The biggest buzz score changers from 2010 to 2011 were McDonald's (14.6 to 15.8); Hardee's (4.6 to 5.6); Jimmy John's (5.1 to 6.2); Culvers (4.8 to 5.8); and Nathan's Famous (3.2 to 4.1).
McDonald's likely received a boost from less negative news than the year prior, when childhood obesity was a front-page mainstay, as well as its healthier Happy Meal rollout and a marketing focus on the McCafe line.
Two brands not in the top 5 were Burger King, which has made numerous changes to its marketing strategy in the past year, and Taco Bell, which is still recovering from its beef lawsuit brought forth in the beginning of 2011.
Marzilli said Burger King received some momentum toward the end of the year, when the chain launched its new Crown Program meant to encourage family dining and philanthropy.

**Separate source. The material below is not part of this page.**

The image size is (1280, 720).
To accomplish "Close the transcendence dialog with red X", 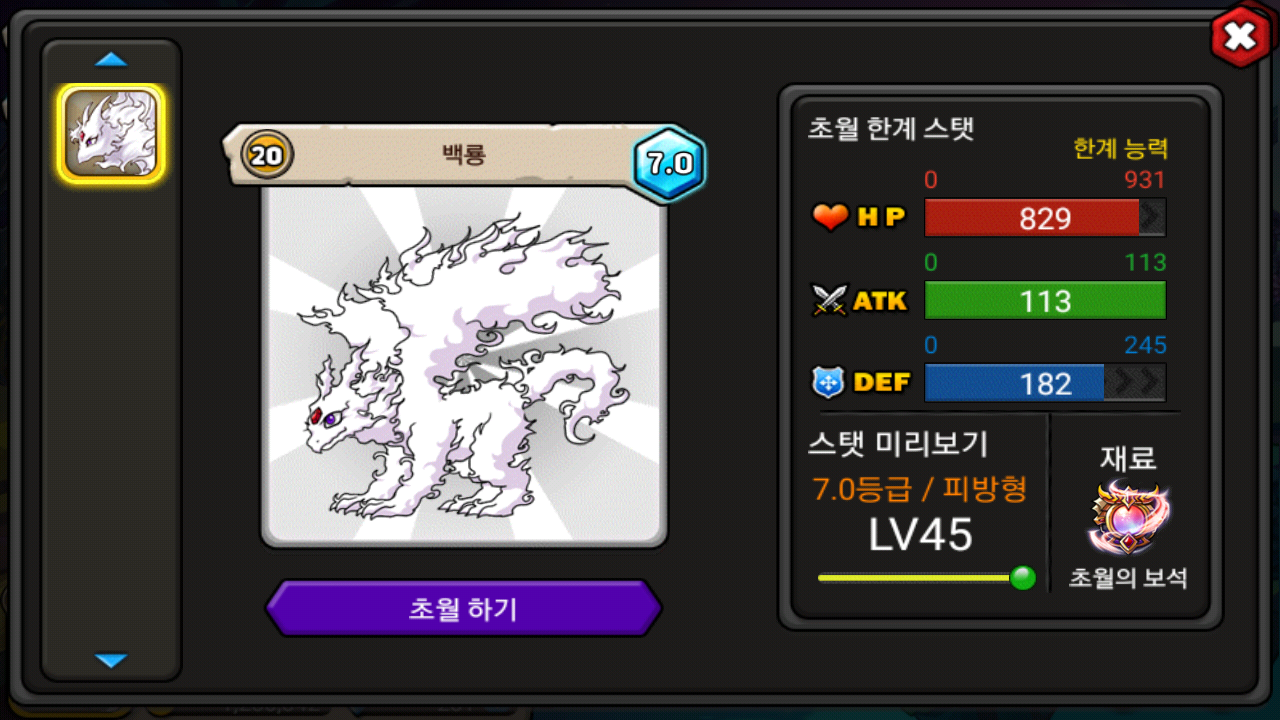I will 1240,38.
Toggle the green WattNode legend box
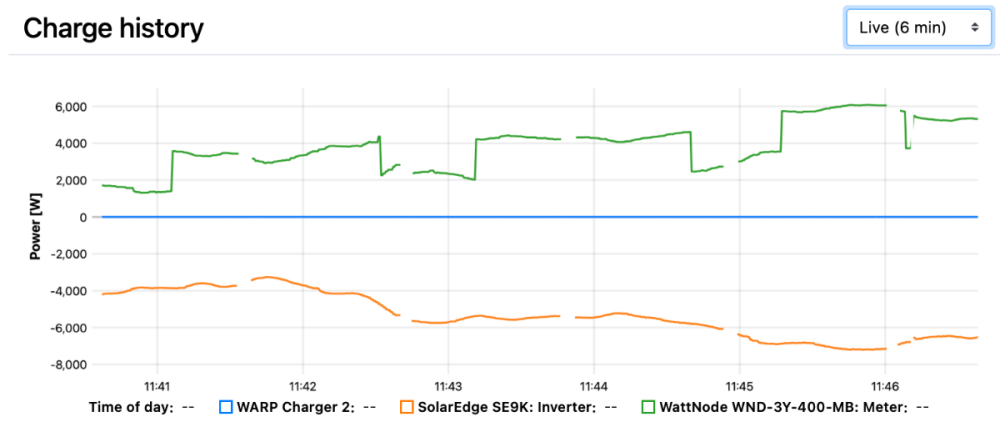 [x=648, y=407]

Burger King was also an inaugural participant in the National Restaurant Association/Healthy Dining's Kids LiveWell initiative.
Taco Bell continues its long road of recovery from a now-dropped lawsuit questioning the content of its beef mixture.
"Taco Bell was definitely the brand most affected this year in the QSR space. It still has not recovered in the minds of consumers, which I think is unfair because people may not realize the suit was dropped. They were just reading headlines," Marzilli said.
Still, the chain has made up some ground. It dropped about 15 points when the lawsuit was filed, and is now about 3 points down from where it was before the incident.
Predictions and tips
Marzilli is hesitant to make buzz perception predictions for this year, but is interested in watching Wendy's and Burger King's continued progress, as well as Taco Bell's continued recovery.
McDonald's new advertising campaign focusing on the quality of its suppliers may also generate some positive buzz.
For all brands, he notes the importance of finding an unchartered niche.
"In an increasingly crowded marketplace, it's getting harder to find the right positioning and be credible," Marzilli said. "Brands need to really differentiate themselves; otherwise they're just competing on price and that's when consumer perception becomes a bit more sensitive."